Copy everything in the data from the line containing "You are a GUI" down through the end, leaving the pictures out of your answer.

**Given information:**
>> start

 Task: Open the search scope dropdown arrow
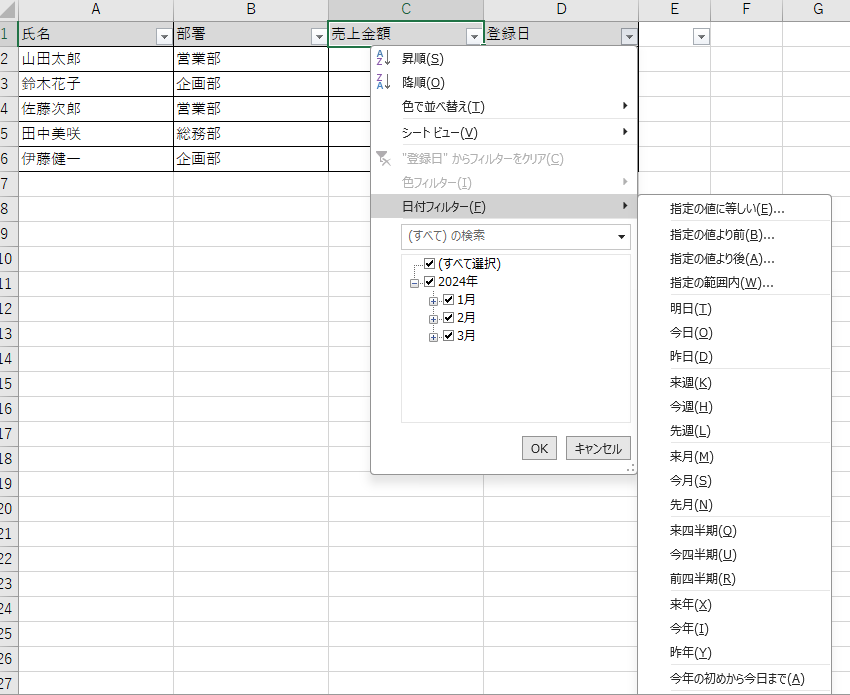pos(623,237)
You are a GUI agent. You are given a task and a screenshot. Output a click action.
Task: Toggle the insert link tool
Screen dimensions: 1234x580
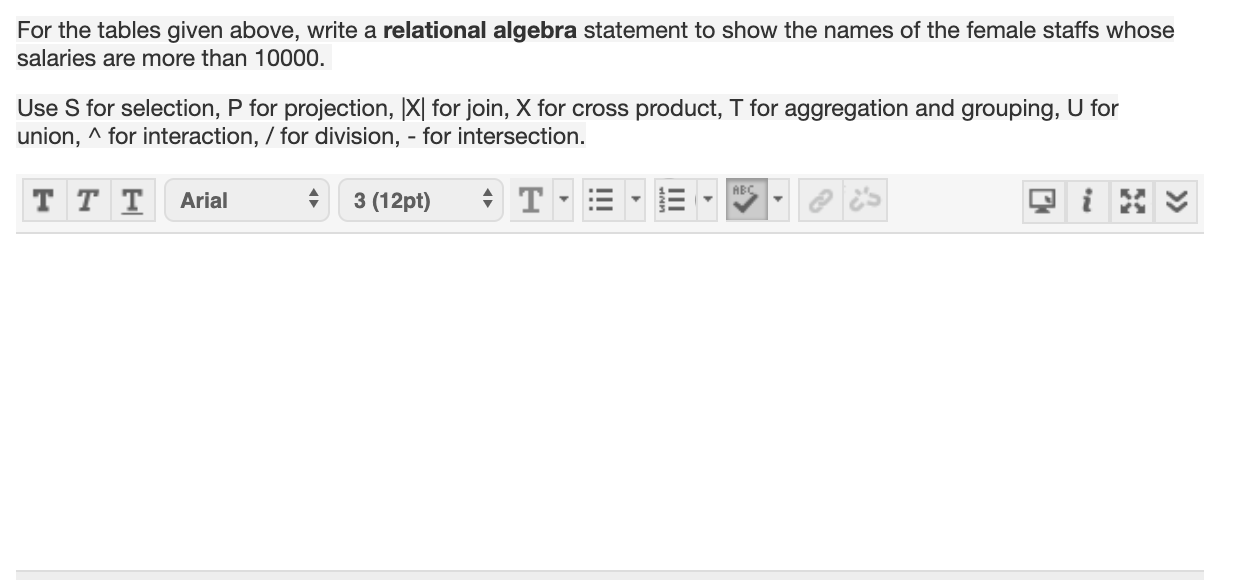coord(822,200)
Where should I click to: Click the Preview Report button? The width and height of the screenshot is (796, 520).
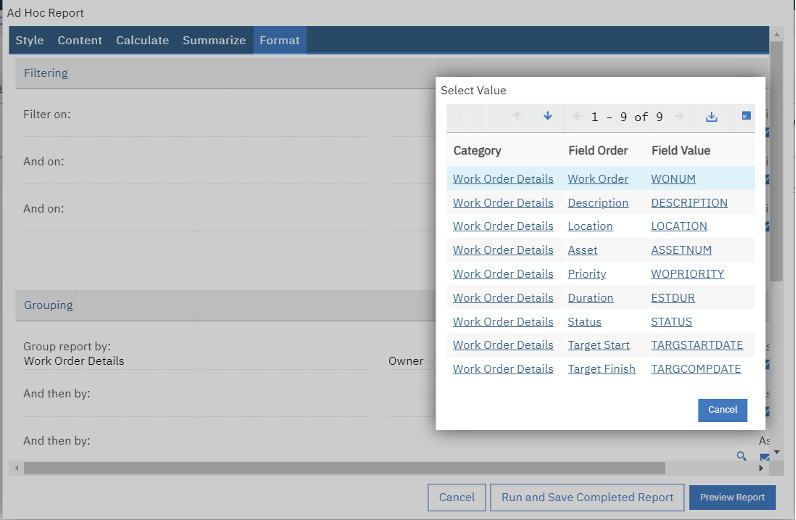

>> end

**Solution to this problem:**
You are a GUI agent. You are given a task and a screenshot. Output a click action.
Task: Toggle the insert link tool
Screen dimensions: 1234x580
coord(822,200)
Where should I click to: Click the Preview Report button? The width and height of the screenshot is (796, 520).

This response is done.